An elderly man came up to us, in a way that you would never, ever see up north. He was happy to see ‘foreigners’ enjoying his city and pointed to a baroque church on the far side of the gardens. ‘Go stand under the altar, then tell me if the dome doesn’t fool you’ he said, half-Italian and half Sicilian. And indeed, I was fooled – the roof of the church was painted in concentric circles, making it look like there was a dome, even though there wasn’t.
Then, we walked towards your historic centre. It was early May but the temperature was already over 30 degrees, and at lunchtime, the streets were all but deserted. We stopped at Salumeria Barocco for a quick lunch of cured meats and cheeses, and then we spent the rest of the afternoon just wandering around.
Sometimes, I was lost in my own thoughts – but at all times, I felt at home. Your centre is large enough to wander aimlessly, and small enough so that you retrace your steps after a while. We walked towards San Giorgio, your Cathedral, with a dome that is very real indeed, but will still fool you by appearing all of a sudden, out of nowhere – for the cathedral is set back from the square, and reveals itself a little at a time, until you stand in front of it and appreciate the beauty of its baroque façade, all angels and gables, and the majestic dome right at the back.
We walked around at golden hour, at blue hour, at night time. You are as beautiful in the harsh sun of midday as you are when the sun dips behind the Monti Iblei, the hills covered in trees and bushes that surround you. I loved how mass-tourism still doesn’t seem to affect you, despite your stunning beauty, on par with that of many Tuscan towns. I loved your unusual sights, like the ‘Circolo di Conversazione’ – literally, a conversation club, where the well-to-do Ragusans of today and of yesteryear meet to indulge in the pleasure of having a chat.
Most of all, I loved how you made me feel. We walked up to the back of the Cathedral and I could have spent hours looking at the dome and the mountains all around. It was one of those perfect moments that are so rare when you travel, because it’s always too crowded, too cold, too noisy or too something.

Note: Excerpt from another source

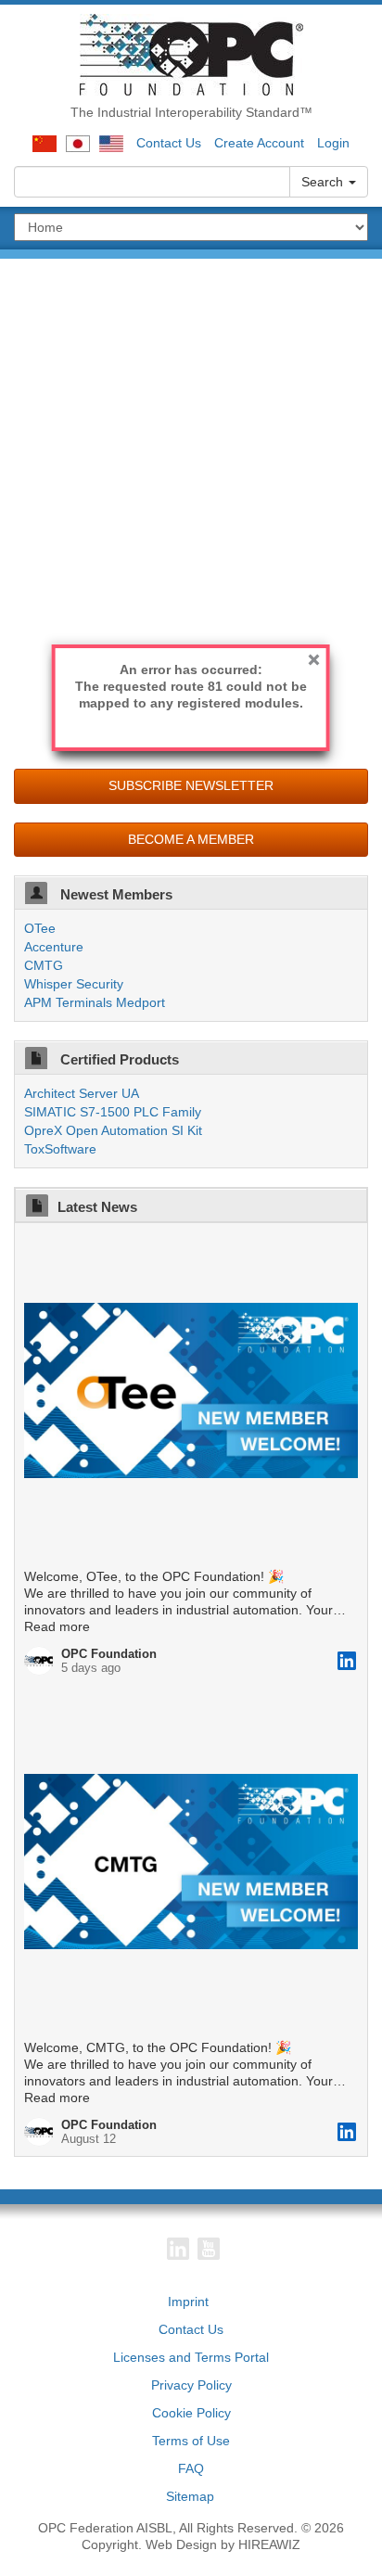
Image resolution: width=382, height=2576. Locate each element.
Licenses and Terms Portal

Not that day, though. It was quiet, and the weather was perfect, and there was something about your little ‘presepe’ houses that seemed to complete the morphology of the surrounding hills, streaked by dry walls – as if the city had not been built there by chance, but belonged there even when it didn’t exist.
Well, I feel like I belong to you too. I promised it won’t be 15 years till next time.
So long, and thanks for all the memories
A place to stay in Ragusa Ibla
You’ll have noticed that this is not your everyday blog post – I let myself be carried away by my feelings and memories, and as a result, it may not be the best in terms of accuracy and practical info. There is one practical recommendation I wanted to give – a place to stay, B&B Vista Iblea. As the name reveals, the view over the mountains is what really steals the show. The rooms are comfy, there’s a great breakfast and the owners are super nice, and even mailed me the business card holder I had forgotten.